Erin L. Durban著「The Sexual Politics of Empire: Postcolonial Homophobia in Haiti」
少なくとも10万人、多ければ30万人以上の犠牲者を出し、現在も続く政情不安にも繋がっている2010年の大震災いらい、国際援助に乗じてハイチでの活動を活発化した米国の福音派キリスト教団体や国際LGBTQ団体がハイチに住む性的マイノリティの人たちに及びしているていこくて主義的な権力行使の影響についての2023年の本。
The Sexual Politics of Empireハイチは1804年に黒人奴隷たちの蜂起によりフランスから独立した世界初の解放奴隷国家だが、他国から国家承認を得られず、またフランス人から奪った「資産」(黒人奴隷たちの労働力そのもの)への巨額の賠償金支払いをフランスによる再侵攻の脅しのもと強要されたり、白人による分離独立戦争が起きるなど、国際的に孤立し困難な歴史を辿った。債務の支払いを実行させるために米軍が数十年にわたる占拠と支配を行ったり、アメリカなど他国の関与が疑われるクーデターや政変などが繰り返し起こり、2010年の大震災以降はさらに政治的混乱が深まっている。そうしたハイチの混迷に対し、欧米はスペイン系白人たちが起こした戦争によってハイチから独立を果たしたドミニカ共和国と比較し、やはり奴隷だった黒人には国を運営することはできないと見下す。

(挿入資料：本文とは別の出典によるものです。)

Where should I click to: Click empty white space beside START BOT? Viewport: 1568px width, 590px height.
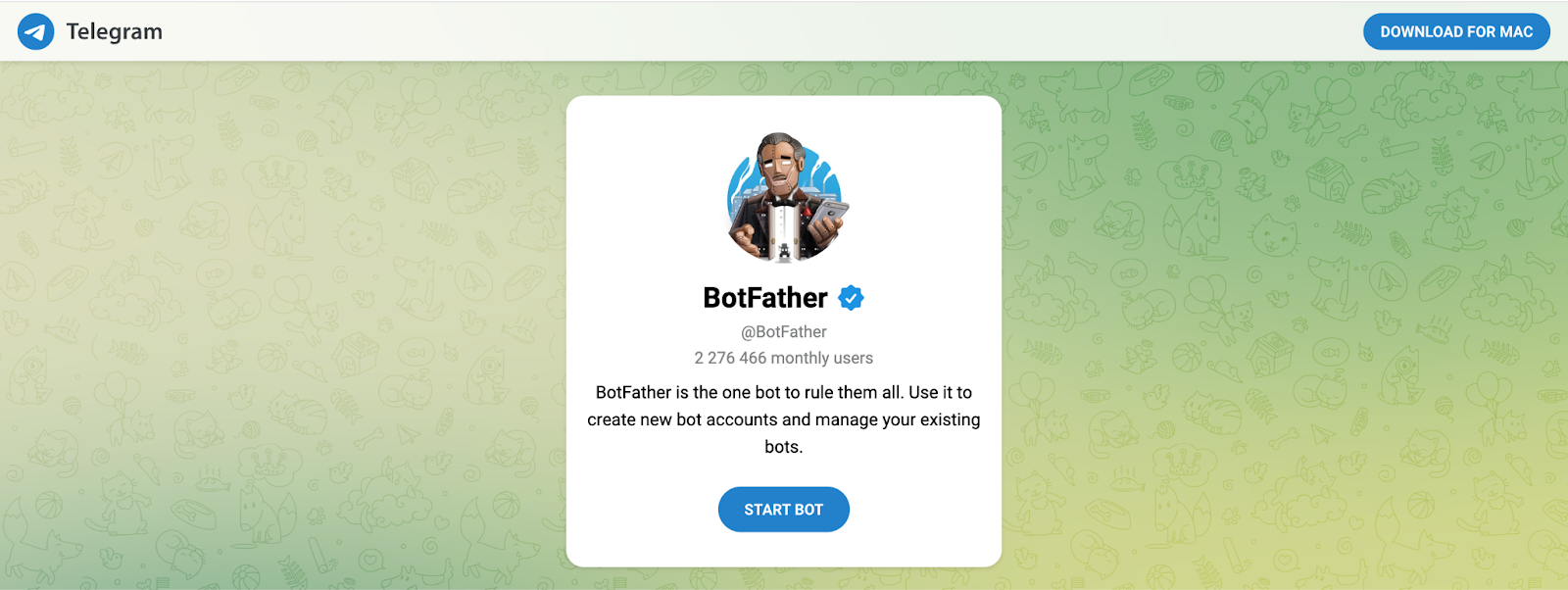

文化的には、奴隷とされた黒人たちがアフリカから伝えたヴードゥー教にフランス人が持ち込んだカトリックの教えが習合し独自の発展を遂げたが、ハイチにおけるヴードゥー教の重要な要素であるゾンビの表象がハイチを占領したアメリカによってハリウッドに伝えられホラー映画の断罪として面白おかしく利用されるなどした。カトリックの教えは同性愛に対して否定的だが、ゾンビという両義的な存在を許容するヴードゥー教文化の影響もあり、多くの人の身内に同性愛者がいること自体は静かに許容されていた。実際、現地の性的マイノリティの運動のなかでは、ゾンビの表象を使った演劇などを通して自分たちの主張を広めようとするものもある。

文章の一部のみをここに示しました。